Voltei meu olhar para o livro e retomei a leitura. Poucos minutos depois meu celular emitiu um som fraco e moribundo, me avisando que a bateria tinha se esgotado. 

– Ótimo. Nada como paz. - Falei, em voz alta.

– Eu concordo. 

Pulei de susto ao ouvir a voz falando imediatamente atrás de mim, num tom
suficientemente grave para não ser encoberto pelo barulho forte da chuva. Era uma voz masculina. Uma voz bonita, incisiva e poderosa. 

Aquele tipo de voz que você imagina que um homem lindo tenha, e pelo fato de ter estado pensando naquela voz de cinco em cinco minutos, quando me dispersava da história de Jane Austen à minha frente, não precisava nem me virar para saber quem era o homem que se encontrava a pouco menos de um metro de distância de mim. 

Mesmo assim me virei, encarando aqueles olhos que agora estavam de um dourado fluorescente. Ele estava ensopado da cabeça aos pés e trazia uma revista enrolada completamente molhada e mole em uma mão e, na outra, seu casaco. 

Normalmente, quando era pega de surpresa, eu demorava um pouco para formular uma frase. Nesse caso eu tinha acabado de ser pega de surpresa por Bruno, o que fazia com que minhas tentativas de falar alguma coisa coerente fossem ainda mais fracassadas. Porque Bruno me deslumbrava naturalmente, me pegando de surpresa ou não. 

– Você... O que... - Tossi, limpando a garganta. - O que está fazendo aqui? 

– Eu é que pergunto. Aqui é um pouco longe de onde você mora. 

– Eu queria sair... Ler um pouco... Fugir um pouco... 

– Entendi. 

Eu ainda não sabia o que ele estava fazendo ali. Não acreditava em coincidências, muito menos em destino. 

– O que está fazendo aqui? - Repeti. 

– Bem fui até a banca comprar uma revista, e aí o céu desabou em cima da minha cabeça. Então atravessei a rua e vim correndo pra cá. Fiquei em baixo daquela proteção do outro lado do parque e te vi. Bom, pensei que fosse alguém parecido com você, mas não pude dizer com certeza. Então vim verificar, e aqui estou. 

Bruno pontuou seu discurso com um sorriso torto contagiante. Eu suspirei. 

– Você mora por aqui? - Perguntei. 

– Moro a dois quarteirões daqui. Consigo ver esse parque inteiro da varanda da minha sala. - E dizendo isso, apontou para um prédio branco espelhado imponente, o mais alto à nossa esquerda, um pouco longe. 

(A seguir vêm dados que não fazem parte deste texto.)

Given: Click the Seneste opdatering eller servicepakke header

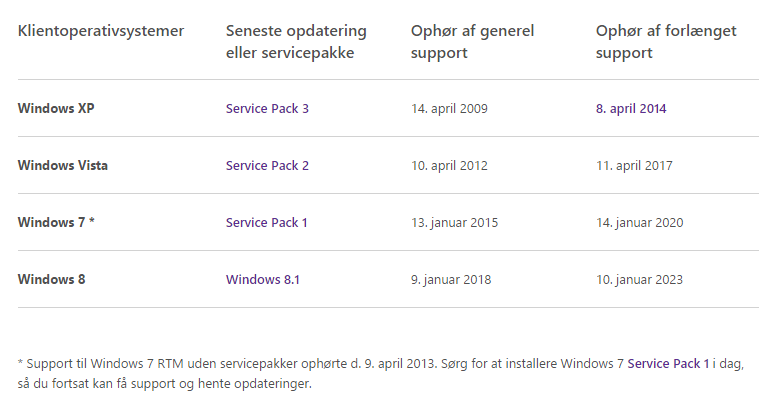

– Deixa eu adivinhar: Você mora na cobertura. 

– É. 

 Sorri com deboche abaixando a cabeça. Então ele era mesmo um homem podre de rico. 

– Ei, posso sentar? 

– Claro. - Tirei minha bolsa de cima do banco ao meu lado, cedendo-lhe o lugar. 

Ele aceitou, sentando-se e puxando um assunto aleatório: 

– Então... Um sábado chuvoso. Que droga, né? 

Manter um papo normal com Bruno soava forçado, porque nós não batíamos papo. Nós não nos conhecíamos para isso, e nosso objetivo juntos era bastante diferente de jogar conversa fora. Mesmo assim eu queria dar uma chance para que esse relacionamento, errado em quase todos os aspectos, pudesse se tornar algo melhor, algo que valesse apena.